Given records section start
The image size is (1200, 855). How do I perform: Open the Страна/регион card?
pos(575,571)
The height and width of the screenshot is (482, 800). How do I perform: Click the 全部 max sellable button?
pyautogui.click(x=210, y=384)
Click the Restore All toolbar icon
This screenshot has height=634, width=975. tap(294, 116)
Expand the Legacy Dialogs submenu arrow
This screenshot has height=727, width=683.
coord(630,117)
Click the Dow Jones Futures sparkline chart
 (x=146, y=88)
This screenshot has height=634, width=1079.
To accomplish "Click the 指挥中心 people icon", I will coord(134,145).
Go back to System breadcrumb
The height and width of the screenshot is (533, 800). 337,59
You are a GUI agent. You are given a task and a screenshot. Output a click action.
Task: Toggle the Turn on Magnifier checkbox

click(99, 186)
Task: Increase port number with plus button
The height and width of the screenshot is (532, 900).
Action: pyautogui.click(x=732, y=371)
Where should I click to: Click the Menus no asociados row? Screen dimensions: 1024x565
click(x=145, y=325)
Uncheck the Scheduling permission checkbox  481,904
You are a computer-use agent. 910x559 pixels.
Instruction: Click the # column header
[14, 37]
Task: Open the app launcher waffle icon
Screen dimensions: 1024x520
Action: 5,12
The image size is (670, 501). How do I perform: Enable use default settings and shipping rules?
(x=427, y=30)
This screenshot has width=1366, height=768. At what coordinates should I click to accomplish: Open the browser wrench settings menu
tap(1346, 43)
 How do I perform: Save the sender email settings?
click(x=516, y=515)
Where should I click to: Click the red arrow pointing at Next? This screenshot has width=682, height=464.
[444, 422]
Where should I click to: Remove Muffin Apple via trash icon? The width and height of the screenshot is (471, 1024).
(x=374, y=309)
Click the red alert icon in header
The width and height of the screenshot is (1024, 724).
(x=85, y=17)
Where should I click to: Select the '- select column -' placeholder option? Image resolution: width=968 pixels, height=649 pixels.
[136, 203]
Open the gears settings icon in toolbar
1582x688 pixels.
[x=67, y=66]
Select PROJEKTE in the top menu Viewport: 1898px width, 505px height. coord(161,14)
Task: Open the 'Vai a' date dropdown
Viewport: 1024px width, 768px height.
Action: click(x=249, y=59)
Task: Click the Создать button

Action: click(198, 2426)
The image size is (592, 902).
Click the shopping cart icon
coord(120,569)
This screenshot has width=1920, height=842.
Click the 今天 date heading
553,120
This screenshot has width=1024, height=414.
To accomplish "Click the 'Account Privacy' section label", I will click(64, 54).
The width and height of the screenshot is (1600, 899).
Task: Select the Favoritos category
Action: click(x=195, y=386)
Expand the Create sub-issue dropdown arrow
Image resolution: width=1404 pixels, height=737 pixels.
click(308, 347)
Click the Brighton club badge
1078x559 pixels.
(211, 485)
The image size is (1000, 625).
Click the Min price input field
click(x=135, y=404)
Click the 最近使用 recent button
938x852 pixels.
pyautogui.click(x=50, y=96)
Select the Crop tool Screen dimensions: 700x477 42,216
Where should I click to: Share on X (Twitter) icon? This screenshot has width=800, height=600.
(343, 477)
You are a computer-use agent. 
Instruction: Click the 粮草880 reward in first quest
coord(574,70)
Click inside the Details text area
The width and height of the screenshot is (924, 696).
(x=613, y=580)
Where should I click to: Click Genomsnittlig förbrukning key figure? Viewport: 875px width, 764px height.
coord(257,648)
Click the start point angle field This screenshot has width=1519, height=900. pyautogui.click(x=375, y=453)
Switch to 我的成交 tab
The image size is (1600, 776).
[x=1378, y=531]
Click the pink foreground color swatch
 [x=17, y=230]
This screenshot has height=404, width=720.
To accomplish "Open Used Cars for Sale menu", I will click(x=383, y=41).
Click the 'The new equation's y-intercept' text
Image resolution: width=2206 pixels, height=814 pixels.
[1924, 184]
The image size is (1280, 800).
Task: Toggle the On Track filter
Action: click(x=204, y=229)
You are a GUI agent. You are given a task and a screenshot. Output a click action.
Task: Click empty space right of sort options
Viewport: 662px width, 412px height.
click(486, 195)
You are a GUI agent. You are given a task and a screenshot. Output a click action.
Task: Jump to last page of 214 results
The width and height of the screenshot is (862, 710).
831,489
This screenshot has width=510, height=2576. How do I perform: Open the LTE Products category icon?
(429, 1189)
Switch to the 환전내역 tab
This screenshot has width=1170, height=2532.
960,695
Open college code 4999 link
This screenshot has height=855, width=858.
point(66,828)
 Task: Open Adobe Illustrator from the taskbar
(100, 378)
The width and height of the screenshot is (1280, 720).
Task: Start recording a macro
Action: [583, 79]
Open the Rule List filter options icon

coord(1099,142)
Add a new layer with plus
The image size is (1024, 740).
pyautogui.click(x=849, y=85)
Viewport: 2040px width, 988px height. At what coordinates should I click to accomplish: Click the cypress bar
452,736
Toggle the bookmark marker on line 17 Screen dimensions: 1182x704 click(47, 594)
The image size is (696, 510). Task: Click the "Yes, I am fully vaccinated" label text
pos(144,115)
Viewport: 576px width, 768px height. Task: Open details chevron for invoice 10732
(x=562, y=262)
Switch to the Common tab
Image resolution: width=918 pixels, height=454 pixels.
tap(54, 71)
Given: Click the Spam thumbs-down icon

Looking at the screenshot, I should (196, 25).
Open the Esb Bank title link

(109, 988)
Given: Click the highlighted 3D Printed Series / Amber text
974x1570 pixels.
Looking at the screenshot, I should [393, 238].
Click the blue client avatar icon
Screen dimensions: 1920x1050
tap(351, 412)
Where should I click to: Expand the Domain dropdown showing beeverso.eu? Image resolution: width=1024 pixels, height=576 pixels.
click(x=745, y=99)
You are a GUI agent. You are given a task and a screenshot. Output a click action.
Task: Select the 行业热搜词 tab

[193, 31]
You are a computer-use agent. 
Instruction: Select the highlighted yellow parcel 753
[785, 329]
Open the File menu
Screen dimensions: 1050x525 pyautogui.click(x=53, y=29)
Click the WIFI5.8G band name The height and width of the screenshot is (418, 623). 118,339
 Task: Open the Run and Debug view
Given records section end
Write out the material above exactly, please, from its first line up to and including the line where "You are a computer-use agent. 910x559 pixels." appears, and stop there.

Response box:
The image size is (1200, 855). How do I perform: Open the Страна/регион card?
pos(575,571)
The height and width of the screenshot is (482, 800). How do I perform: Click the 全部 max sellable button?
pyautogui.click(x=210, y=384)
Click the Restore All toolbar icon
This screenshot has height=634, width=975. tap(294, 116)
Expand the Legacy Dialogs submenu arrow
This screenshot has height=727, width=683.
coord(630,117)
Click the Dow Jones Futures sparkline chart
 (x=146, y=88)
This screenshot has height=634, width=1079.
To accomplish "Click the 指挥中心 people icon", I will coord(134,145).
Go back to System breadcrumb
The height and width of the screenshot is (533, 800). 337,59
You are a GUI agent. You are given a task and a screenshot. Output a click action.
Task: Toggle the Turn on Magnifier checkbox

click(99, 186)
Task: Increase port number with plus button
The height and width of the screenshot is (532, 900).
Action: pyautogui.click(x=732, y=371)
Where should I click to: Click the Menus no asociados row? Screen dimensions: 1024x565
click(x=145, y=325)
Uncheck the Scheduling permission checkbox  481,904
You are a computer-use agent. 910x559 pixels.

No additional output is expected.